STATEN ISLAND — A female assistant captain on the Staten Island Ferry was sexually harassed by a colleague — then told "he's not the bogeyman" when she complained about still having contact with him, a lawsuit claims.
Kristen Andoos was also passed over for promotions, disparaged by her bosses and had other co-workers refuse to work with her, the suit says.
"The facts giving rise to the action bear the hallmark indices to a serious institutional problem as well as an archaic culture that not only turns a blind eye towards discrimination, but encourages it," her lawyer, Paul Youkilis, said.
"It serves as an obstacle to the advancement of women in the workplace."
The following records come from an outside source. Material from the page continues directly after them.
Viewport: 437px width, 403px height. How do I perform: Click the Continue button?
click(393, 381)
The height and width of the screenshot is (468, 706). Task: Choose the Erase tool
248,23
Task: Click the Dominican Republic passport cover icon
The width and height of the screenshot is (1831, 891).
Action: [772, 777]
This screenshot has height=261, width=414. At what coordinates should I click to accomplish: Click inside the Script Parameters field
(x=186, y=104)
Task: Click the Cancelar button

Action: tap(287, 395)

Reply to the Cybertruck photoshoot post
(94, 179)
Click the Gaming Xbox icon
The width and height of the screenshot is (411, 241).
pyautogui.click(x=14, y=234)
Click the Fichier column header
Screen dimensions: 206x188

The DOT referred questions on the suit to the Law Department, and a spokesman there said it'll be reviewed when the department is served.
The suit claims that Ferenczy started to repeatedly harass Andoos in 2011, which led her to file a police report against him.
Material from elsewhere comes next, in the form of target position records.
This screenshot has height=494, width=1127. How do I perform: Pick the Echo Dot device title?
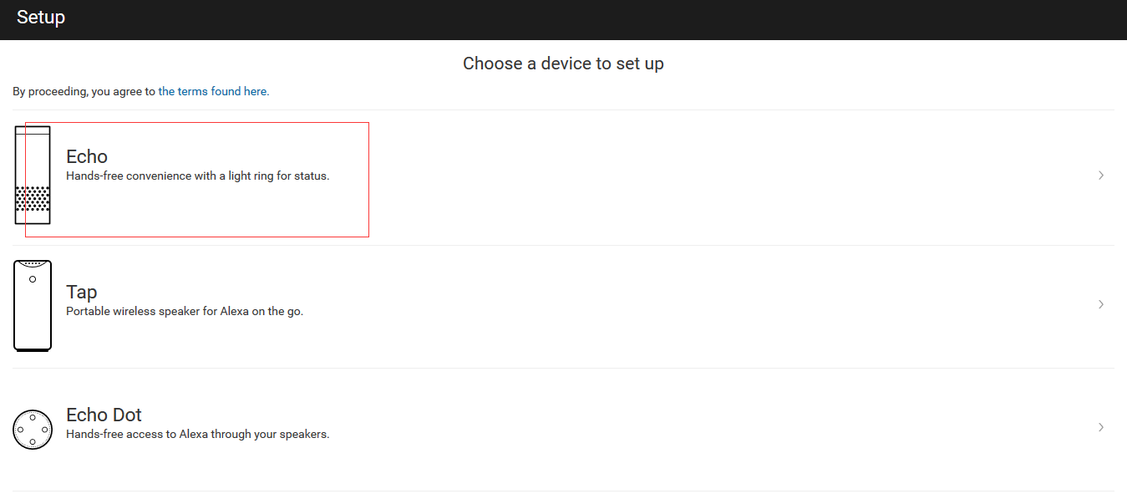104,415
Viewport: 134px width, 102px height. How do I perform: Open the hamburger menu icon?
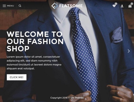click(x=4, y=6)
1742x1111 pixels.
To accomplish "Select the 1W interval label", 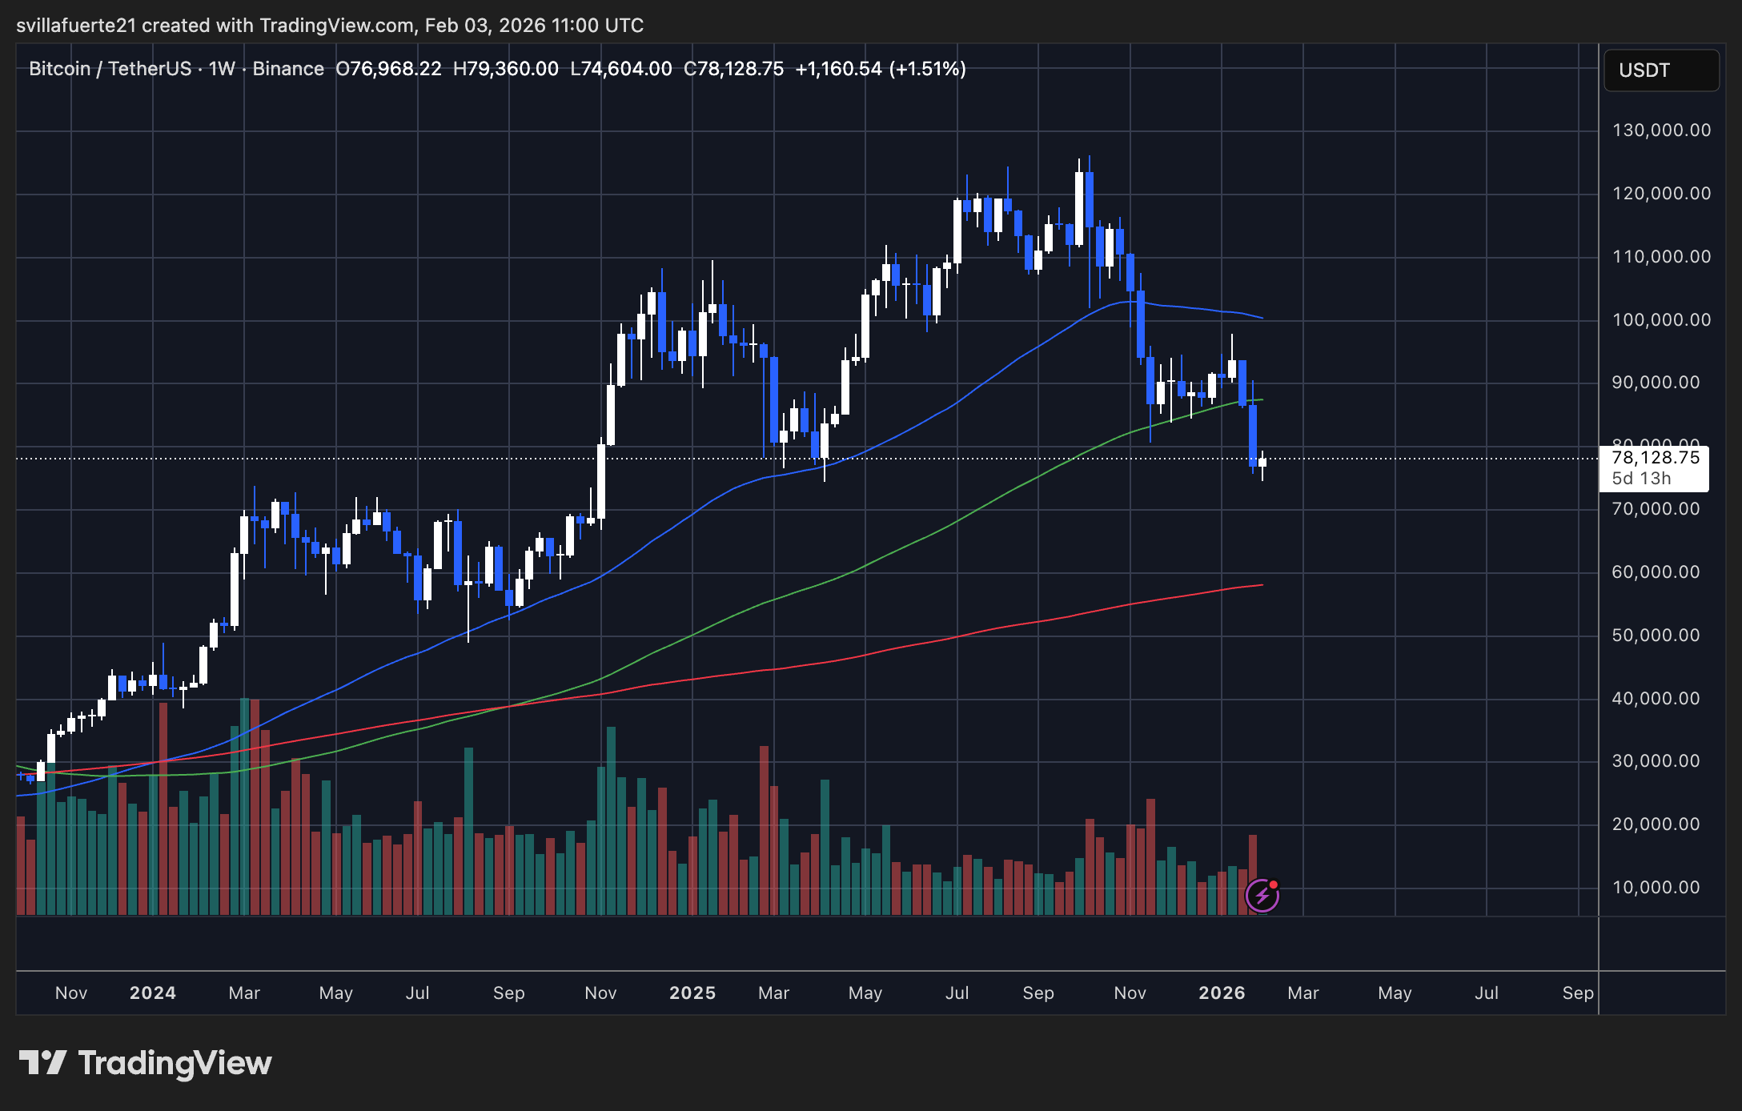I will pyautogui.click(x=222, y=69).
In 2014, he was given a 45-day suspension, a year's probation and ordered not to contact her.
But, when the probation was over, he cornered Andoos near a copy machine on a boat in Oct. 2015, according to the suit.
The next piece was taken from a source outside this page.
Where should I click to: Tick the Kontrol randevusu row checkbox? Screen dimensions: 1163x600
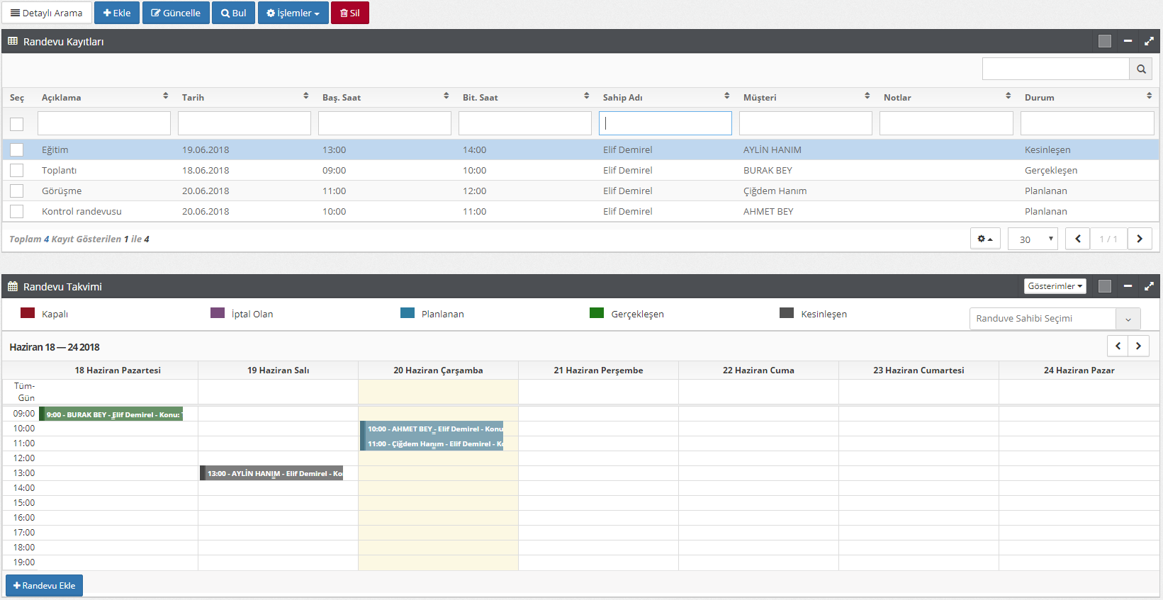[17, 211]
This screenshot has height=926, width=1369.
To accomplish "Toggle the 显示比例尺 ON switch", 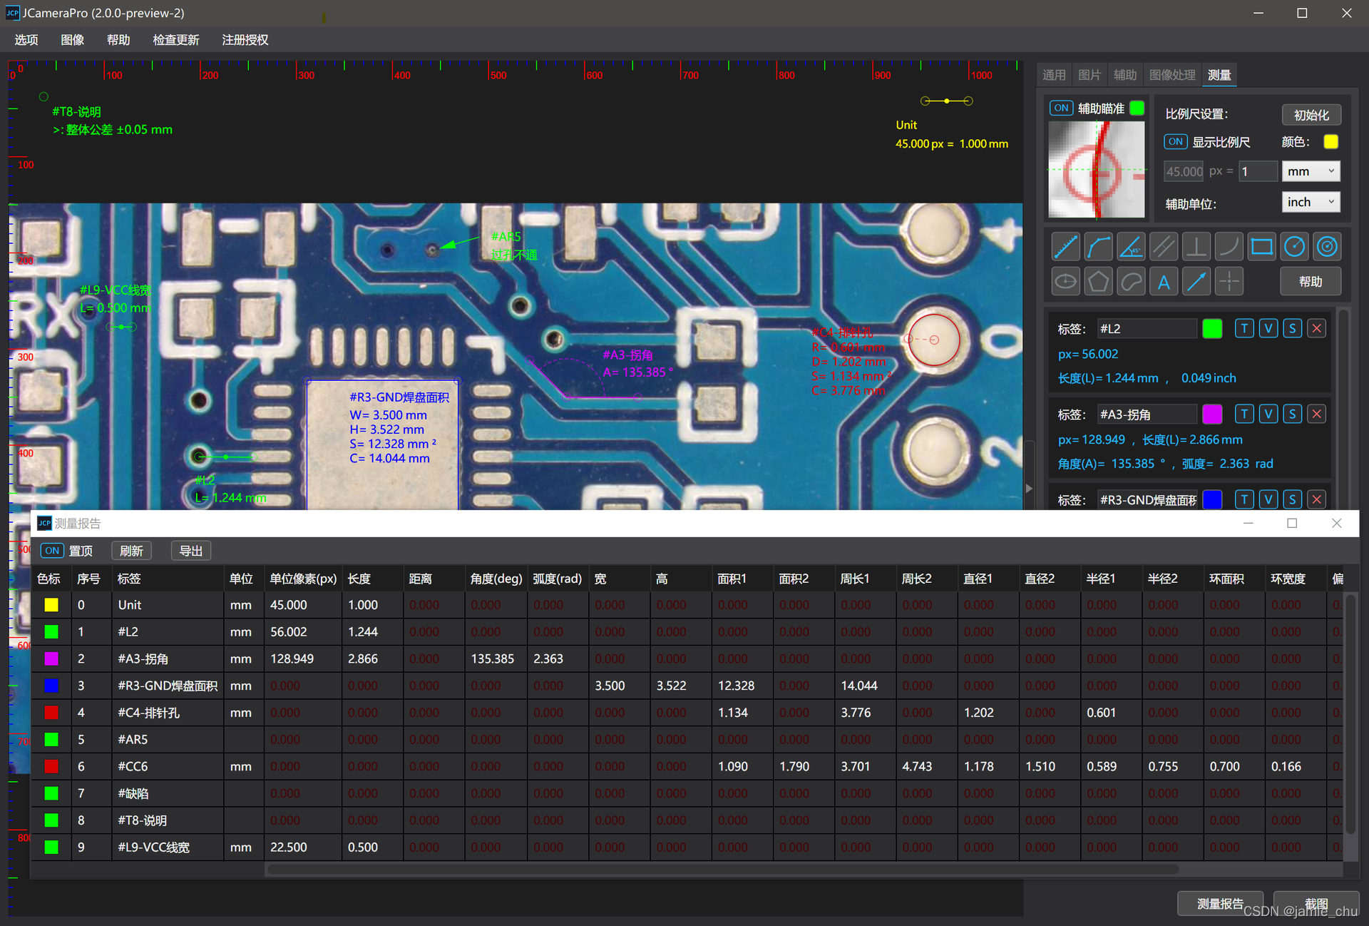I will click(1175, 142).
She reported it and Ferenczy was put on paid leave, but he was allowed to return to work in January 2016.
Instead of Ferenczy having to change boats, Andoos was ordered to move and her bosses dismissed her fears about getting her personal property from the ship.
"He's not the bogeyman," Garvey told her, according to the suit. "He doesn't have weapons."
Supervisors ignored the no contact order and often refused to give her notice he was boarding a boat that she was on.
Andoos had to have co-workers text her when he was on board and she hid in the bathroom, according to the suit.
Garvey and DeSimone also talked negatively about her to other co-workers after she complained about Ferenczy, leading some to avoid working with her and ignore communications from her ship, the suit says.
"[It] interferes with [Andoos'] performance of her job duties and further places the safety of the Ferry's passengers and vessels at risk," Youkilis wrote in the suit.
Since 2012, Andoos made multiple requests to be promoted to captain, which she's been licensed to do since 2010, but was passed over because of her gender and the complaints against Ferenczy, according to the suit.
Instead, eight male employees with less experience were promoted since 2013. Only one woman was made captain, the suit claims.
Andoos said the entire staff knew that woman planned to leave in a few months for a different job.
Andoos declined to comment through Youkilis.